In the early 1990s the Khmer Rouge and some right-wing Cambodian politicians organized political assassinations of ethnic Vietnamese living in isolated fishing villages, which led to an exodus of perhaps 25,000 Vietnamese to the Cambodia-Vietnamese border. Vietnam admitted the majority of them.

Anti-Vietnamese sentiments remained so strong in the 1990s that a new immigration law - primarily aimed at the Vietnamese - which allows for the mass expulsion of non-citizens, was passed with a large majority in the elected Assembly, though the government pledged that there would be no mass expulsions.


Current issues


The Vietnamese are the most vulnerable of Cambodia's minorities, and the most prone to discrimination and violations of their rights. Their status has much to do with the difficult history and relationship between Cambodia and Vietnam, which has helped create animosity and intolerance towards them. There are a few private schools teaching in Vietnamese; these are not officially sanctioned but neither have they encountered a great deal of resistance from state authorities. No state school provides any form of schooling in Vietnamese.

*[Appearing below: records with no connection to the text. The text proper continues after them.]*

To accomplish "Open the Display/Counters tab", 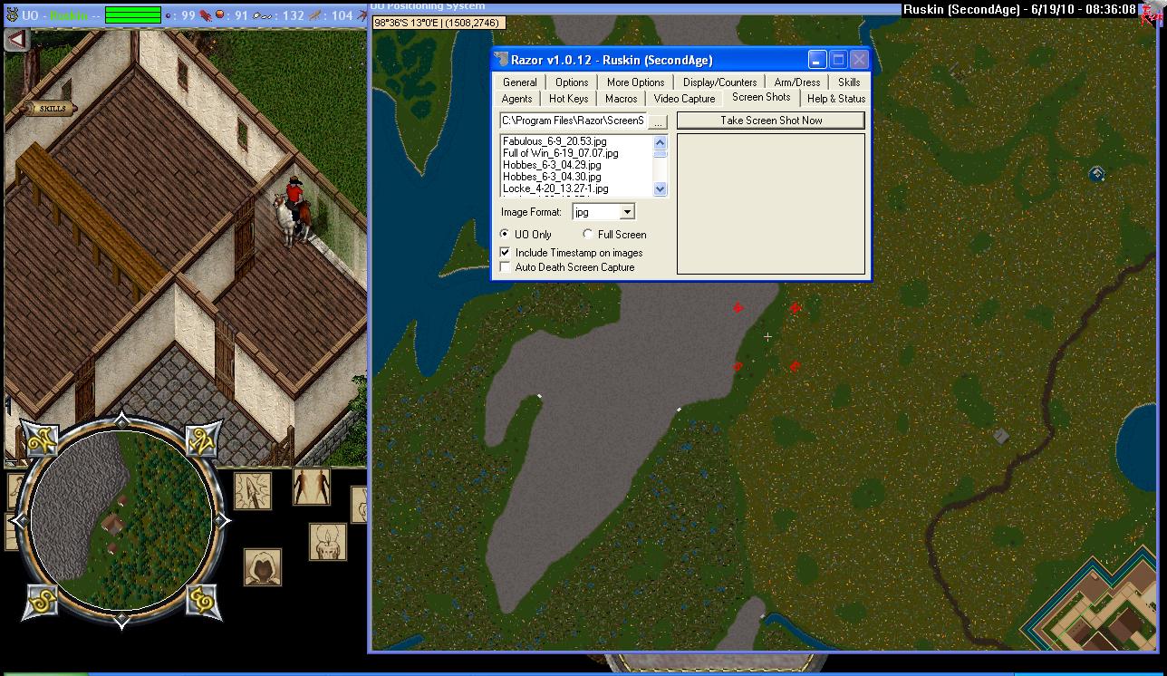I will 719,82.
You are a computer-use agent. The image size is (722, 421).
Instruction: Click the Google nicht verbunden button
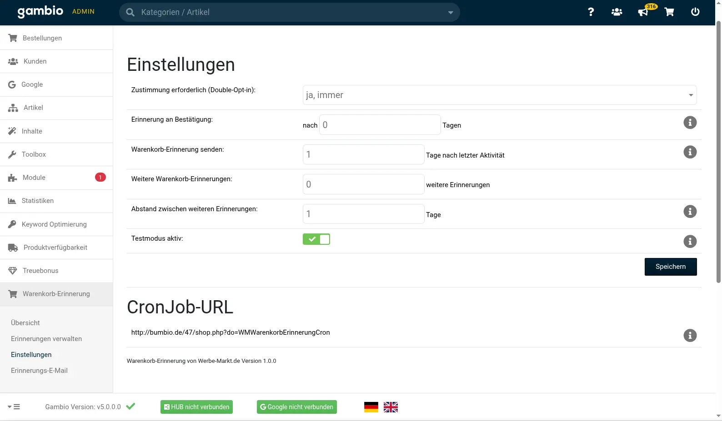(x=296, y=407)
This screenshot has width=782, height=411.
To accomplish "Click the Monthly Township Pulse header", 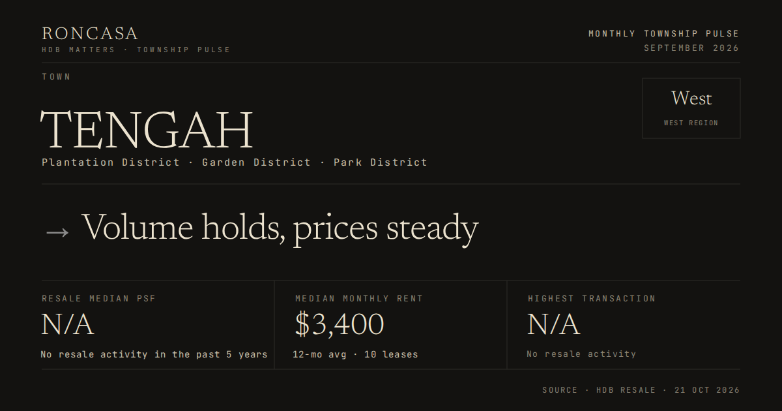I will click(x=664, y=33).
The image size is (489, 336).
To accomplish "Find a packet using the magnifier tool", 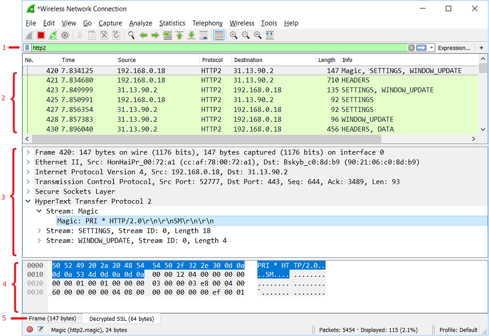I will pyautogui.click(x=131, y=35).
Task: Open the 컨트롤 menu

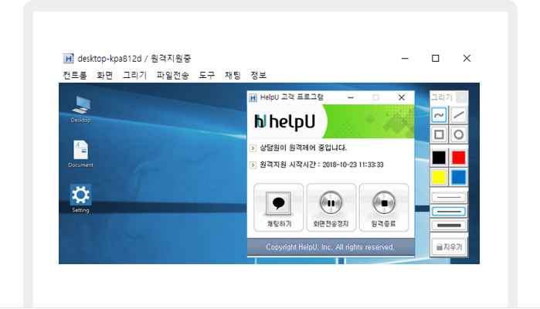Action: tap(75, 75)
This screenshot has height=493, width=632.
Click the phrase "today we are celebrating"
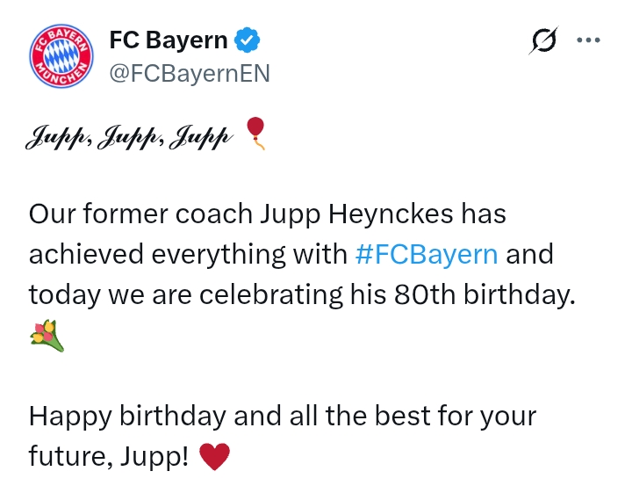pos(168,295)
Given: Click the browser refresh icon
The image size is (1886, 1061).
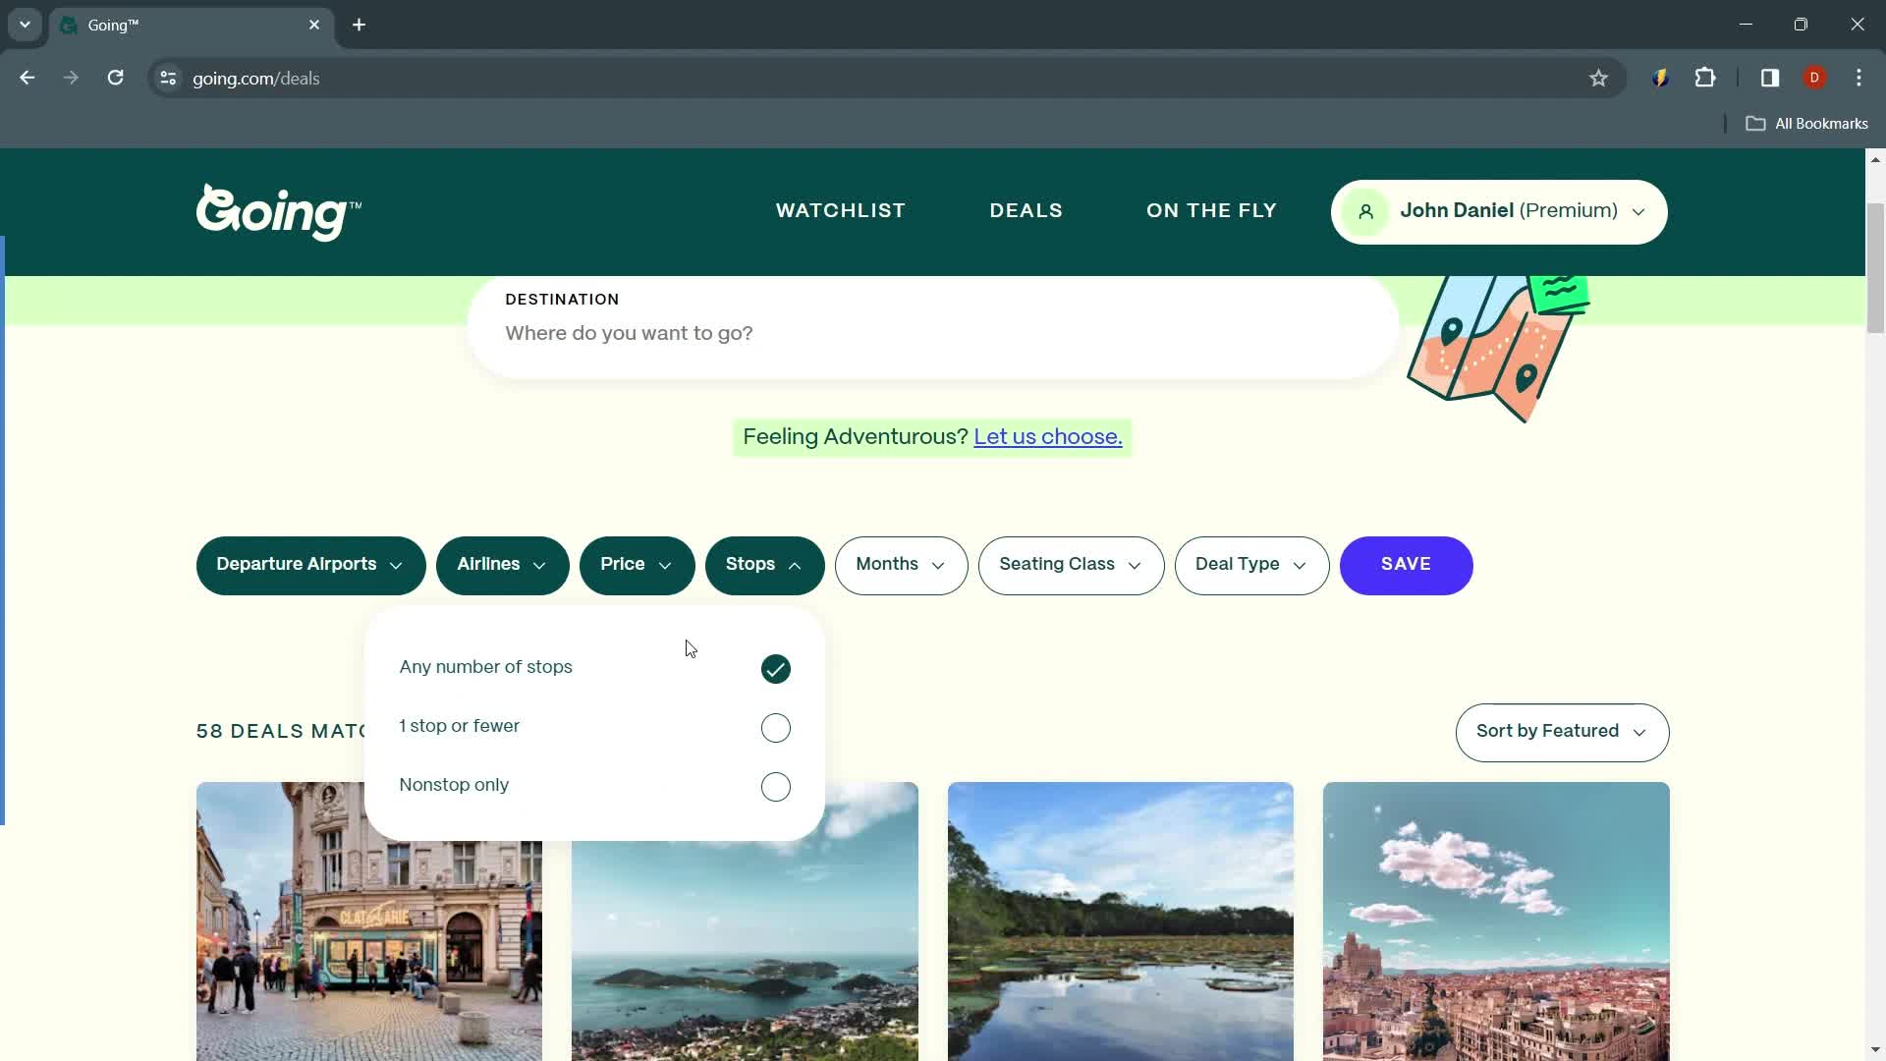Looking at the screenshot, I should coord(114,78).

The current citizenship law of Cambodia makes it difficult for many of them to prove that they are citizens of Cambodia. This in turn severely limits their enjoyment of a variety of rights, and excludes them from fully participating as equal members in the political and economic life of the country. The discriminatory impact of this legislation, the loss or destruction of identity papers which occurred during the upheavals from the 1970s, and the fact that the Constitution of Cambodia only assigns the protection of human rights to citizens, leaves them particularly vulnerable.

Some Vietnamese are probably illegal immigrants, in the sense that they settled in Cambodia after the Vietnamese army overthrew the Khmer Rouge. However, it is likely that many of them were in fact Cambodian citizens who had fled the country during the period of Khmer Rouge rule. Because they are not ethnically 'Khmer', the presumption of authorities continues to be that they are probably illegal immigrants. Unless they have identity papers demonstrating their Cambodian nationality, they risk losing their land or homes that they may have occupied for decades.

There continued to be some reports in 2006 of state officials evicting ethnic Vietnamese from their floating villages around Tonle Sap Lake, and even of seizing and destroying identity papers which might establish some of them as being Cambodian citizens.

Though not due to any official Cambodian government policy, any expression of distinct Vietnamese identity is still occasionally met with violence; people are occasionally set upon if they are heard to speak in Vietnamese. Even politicians considered 'democratic' by outsiders periodically revert to slogans against the Vietnamese minority, describing them as a 'yuon' threat, a word which can have a derogatory meaning. There have been reports of some Vietnamese who have been recognized as citizens being prevented from voting in 2003 and in later local elections.